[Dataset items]
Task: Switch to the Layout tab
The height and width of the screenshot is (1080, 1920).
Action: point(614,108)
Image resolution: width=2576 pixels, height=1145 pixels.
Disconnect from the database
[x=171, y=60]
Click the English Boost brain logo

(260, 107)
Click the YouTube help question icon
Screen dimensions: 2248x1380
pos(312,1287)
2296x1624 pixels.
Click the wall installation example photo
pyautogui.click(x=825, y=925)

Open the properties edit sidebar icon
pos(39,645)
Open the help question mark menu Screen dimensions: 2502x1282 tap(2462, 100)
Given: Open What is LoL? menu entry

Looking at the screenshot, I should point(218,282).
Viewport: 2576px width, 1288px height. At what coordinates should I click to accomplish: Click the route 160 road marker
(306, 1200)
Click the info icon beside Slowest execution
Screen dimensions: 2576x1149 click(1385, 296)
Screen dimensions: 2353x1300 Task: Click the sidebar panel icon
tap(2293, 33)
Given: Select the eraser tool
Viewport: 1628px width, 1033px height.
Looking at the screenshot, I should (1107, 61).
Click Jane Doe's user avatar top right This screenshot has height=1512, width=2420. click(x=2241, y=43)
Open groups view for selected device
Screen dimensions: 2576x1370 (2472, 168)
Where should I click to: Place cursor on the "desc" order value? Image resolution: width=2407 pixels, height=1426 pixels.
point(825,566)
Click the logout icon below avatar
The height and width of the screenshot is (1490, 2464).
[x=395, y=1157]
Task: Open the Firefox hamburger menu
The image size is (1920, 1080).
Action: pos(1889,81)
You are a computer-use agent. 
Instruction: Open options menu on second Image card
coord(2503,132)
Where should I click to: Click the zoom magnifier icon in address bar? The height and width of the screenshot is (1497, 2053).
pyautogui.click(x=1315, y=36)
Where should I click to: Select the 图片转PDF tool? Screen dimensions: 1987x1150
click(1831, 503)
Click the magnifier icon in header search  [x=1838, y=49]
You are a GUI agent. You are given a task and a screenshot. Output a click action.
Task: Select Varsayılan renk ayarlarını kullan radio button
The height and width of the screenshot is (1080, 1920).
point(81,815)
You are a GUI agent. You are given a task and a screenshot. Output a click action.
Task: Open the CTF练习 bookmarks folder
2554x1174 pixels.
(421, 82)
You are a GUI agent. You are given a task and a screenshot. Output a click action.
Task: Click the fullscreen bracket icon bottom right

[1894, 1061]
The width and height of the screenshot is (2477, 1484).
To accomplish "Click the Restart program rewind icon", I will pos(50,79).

* _Activity_
Render the whole set of entries again, exactly as given.

* _Response to this exercise_
Task: Switch to the Layout tab
The height and width of the screenshot is (1080, 1920).
Action: point(614,108)
Image resolution: width=2576 pixels, height=1145 pixels.
Disconnect from the database
[x=171, y=60]
Click the English Boost brain logo

(260, 107)
Click the YouTube help question icon
Screen dimensions: 2248x1380
pos(312,1287)
2296x1624 pixels.
Click the wall installation example photo
pyautogui.click(x=825, y=925)

Open the properties edit sidebar icon
pos(39,645)
Open the help question mark menu Screen dimensions: 2502x1282 tap(2462, 100)
Given: Open What is LoL? menu entry

Looking at the screenshot, I should point(218,282).
Viewport: 2576px width, 1288px height. At what coordinates should I click to accomplish: Click the route 160 road marker
(306, 1200)
Click the info icon beside Slowest execution
Screen dimensions: 2576x1149 click(1385, 296)
Screen dimensions: 2353x1300 Task: Click the sidebar panel icon
tap(2293, 33)
Given: Select the eraser tool
Viewport: 1628px width, 1033px height.
Looking at the screenshot, I should (1107, 61).
Click Jane Doe's user avatar top right This screenshot has height=1512, width=2420. click(x=2241, y=43)
Open groups view for selected device
Screen dimensions: 2576x1370 (2472, 168)
Where should I click to: Place cursor on the "desc" order value? Image resolution: width=2407 pixels, height=1426 pixels.
point(825,566)
Click the logout icon below avatar
The height and width of the screenshot is (1490, 2464).
[x=395, y=1157]
Task: Open the Firefox hamburger menu
The image size is (1920, 1080).
Action: pos(1889,81)
You are a computer-use agent. 
Instruction: Open options menu on second Image card
coord(2503,132)
Where should I click to: Click the zoom magnifier icon in address bar? The height and width of the screenshot is (1497, 2053).
pyautogui.click(x=1315, y=36)
Where should I click to: Select the 图片转PDF tool? Screen dimensions: 1987x1150
click(1831, 503)
Click the magnifier icon in header search  [x=1838, y=49]
You are a GUI agent. You are given a task and a screenshot. Output a click action.
Task: Select Varsayılan renk ayarlarını kullan radio button
The height and width of the screenshot is (1080, 1920).
point(81,815)
You are a GUI agent. You are given a task and a screenshot. Output a click action.
Task: Open the CTF练习 bookmarks folder
2554x1174 pixels.
(421, 82)
You are a GUI agent. You are given a task and a screenshot. Output a click action.
Task: Click the fullscreen bracket icon bottom right

[1894, 1061]
The width and height of the screenshot is (2477, 1484).
To accomplish "Click the Restart program rewind icon", I will pos(50,79).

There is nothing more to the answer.